Dr. Heberer: Ich denke durchaus, dass im Rahmen dieser Einzelfallbetrachtung unbedingt nach der Überschaubarkeit bzw. Schwere des Eingriffs unterschieden werden muss. Die Gefährdung des Patienten durch den Eingriff bestimmt hier in jedem Einzelfall das Maß der objektivierten und erforderlichen Sorgfaltspflicht des Arztes. Eine Beeinträchtigung der Versorgungsqualität und der Patientensicherheit muss in jedem Falle ausgeschlossen werden. Zudem muss der Facharztstandard gewahrt werden.
Zusammengefasst sprechen somit Ihre Erwägungen dafür, dass die 1. OP-Assistenz ärztlichen Mitarbeitern vorbehalten ist, sofern eine ärztliche Assistenz aufgrund des Eingriffs und der Patientensicherheit nach medizinischen Gesichtspunkten erforderlich ist. Festzuhalten ist jedoch, dass es keine zwingenden Vorschriften oder klärende Rechtsprechung dazu gibt, dass die 1. OP-Assistenz nur durch einen Arzt vorgenommen werden darf. Auch die Empfehlungen der BÄK/KBV besitzen keine ausschließliche rechtliche Verbindlichkeit. Was raten Sie also unseren operierenden Mitgliedern?
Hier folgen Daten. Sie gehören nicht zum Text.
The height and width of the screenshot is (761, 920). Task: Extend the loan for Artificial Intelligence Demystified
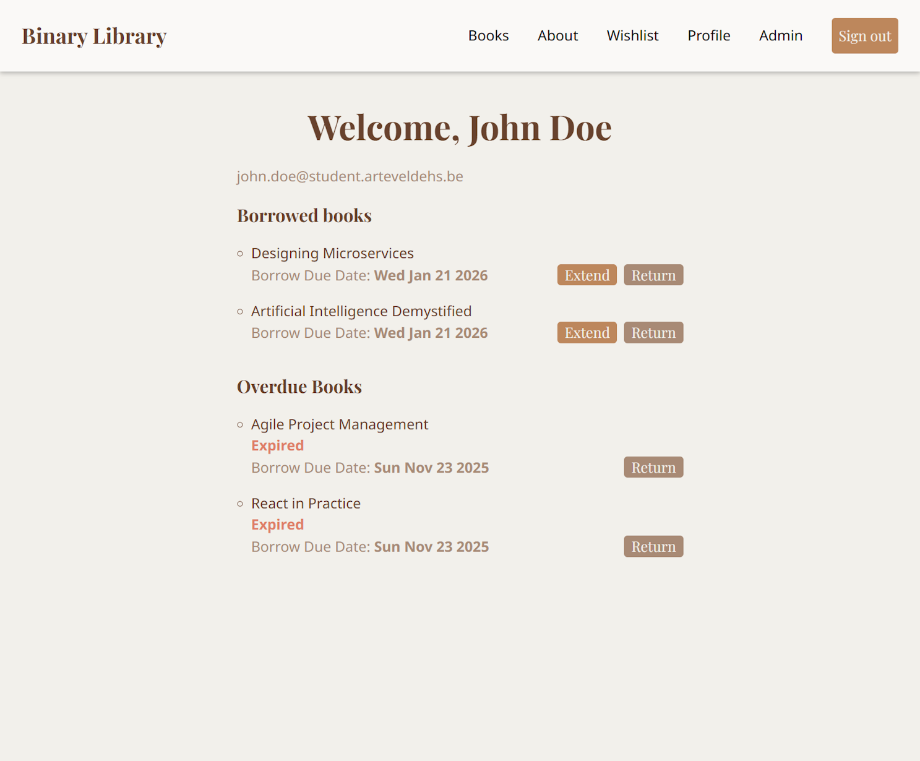(x=586, y=332)
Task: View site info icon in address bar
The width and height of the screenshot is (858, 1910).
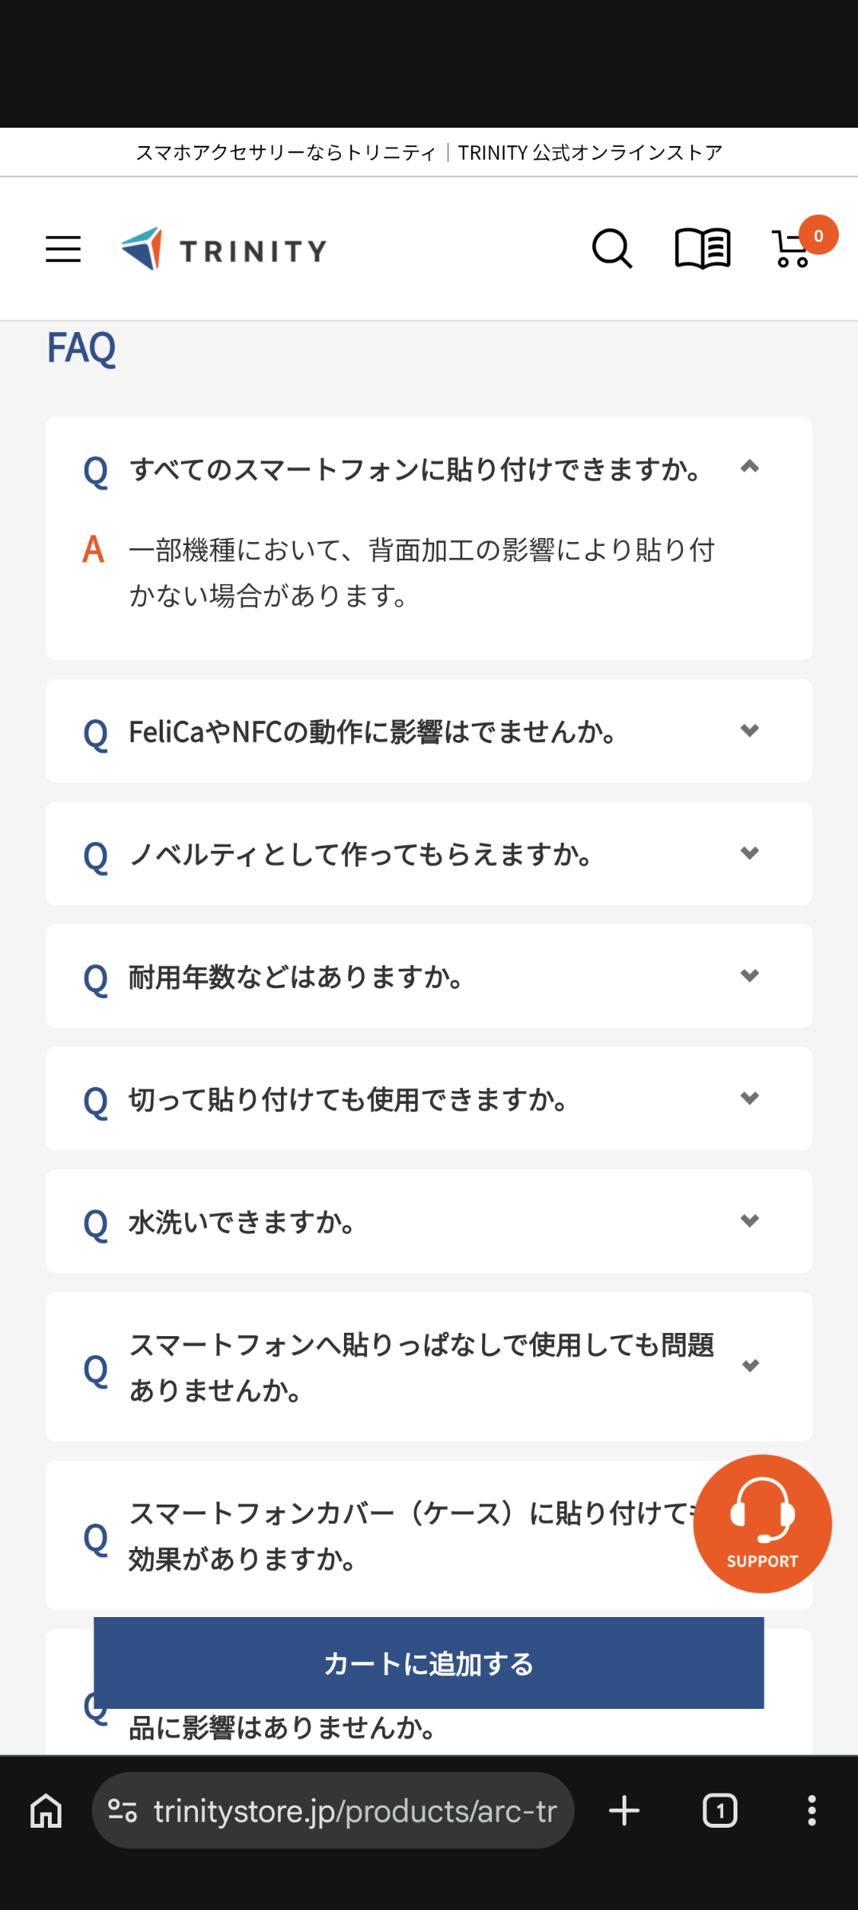Action: 123,1810
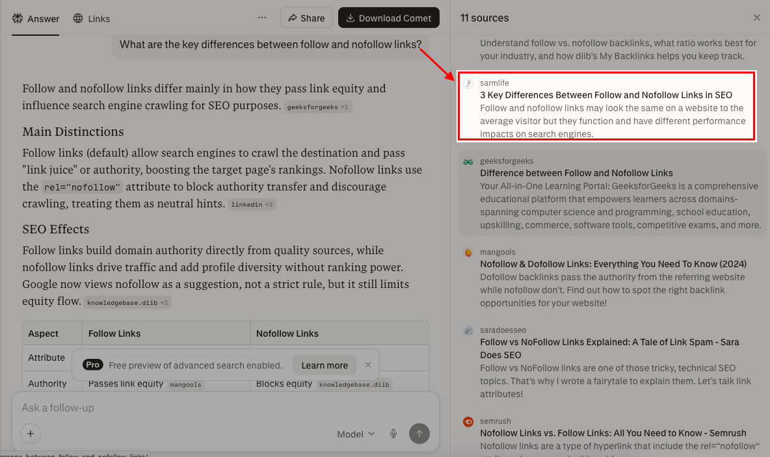Click the geeksforgeeks source favicon

point(468,161)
Dr. Heberer: Letztendlich obliegt diese Entscheidung allein aufgrund medizinischer Aspekte immer dem die OP durchführenden Arzt, der auch die Anordnungsverantwortung trägt. Ob die Durchführung der 1. OP-Assistenz durch einen nichtärztlichen Mitarbeiter medizinisch vertretbar ist, muss der Arzt entscheiden. Wie gesagt, sind hier auch die verschiedenen Eingriffsarten und deren Umfang in die Abwägung miteinzubeziehen. Da dies jedoch eine rein medizinische Fragestellung in jedem konkreten Einzelfall ist, kann ich aus juristischer Sicht – auch mangels Rechtsprechung – hierzu bedauerlicherweise keine abschließende Beurteilung abgeben.
Nichtärztlich oder Arzt: Wie riskant ist diese Entscheidung im Schadensfall?
Dr. Heberer: Sofern sich durch den nichtärztlichen ersten OP-Assistenten ein Schaden realisieren sollte, bleibt es im Rahmen einer juristischen Auseinandersetzung immer der Entscheidung eines medizinischen Sachverständigen vorbehalten, ob der Einsatz des nichtärztlichen Mitarbeiters im konkreten Einzelfall als medizinisch vertretbar angesehen werden kann. Dies bedeutet somit aber auch, dass eine generell gültige Aussage über die Zulässigkeit der 1. OP-Assistenz durch nichtärztliche Mitarbeiter bzw. über die Notwendigkeit durch einen ärztlichen Mitarbeiter nicht getroffen werden kann. Ein gewisses Risiko, dass ein Sachverständiger in einem konkreten Fall zu dem Ergebnis kommt, dass die 1. OP-Assistenz nicht durch einen nichtärztlichen Mitarbeiter hätte durchgeführt werden dürfen, sondern zwingend durch einen Arzt hätte erfolgen müssen, kann somit nie ausgeschlossen werden.
Herr Dr. Heberer, vielen Dank für diese Informationen!
Das Gespräch führte Janosch Kuno, Pressearbeit BVOU.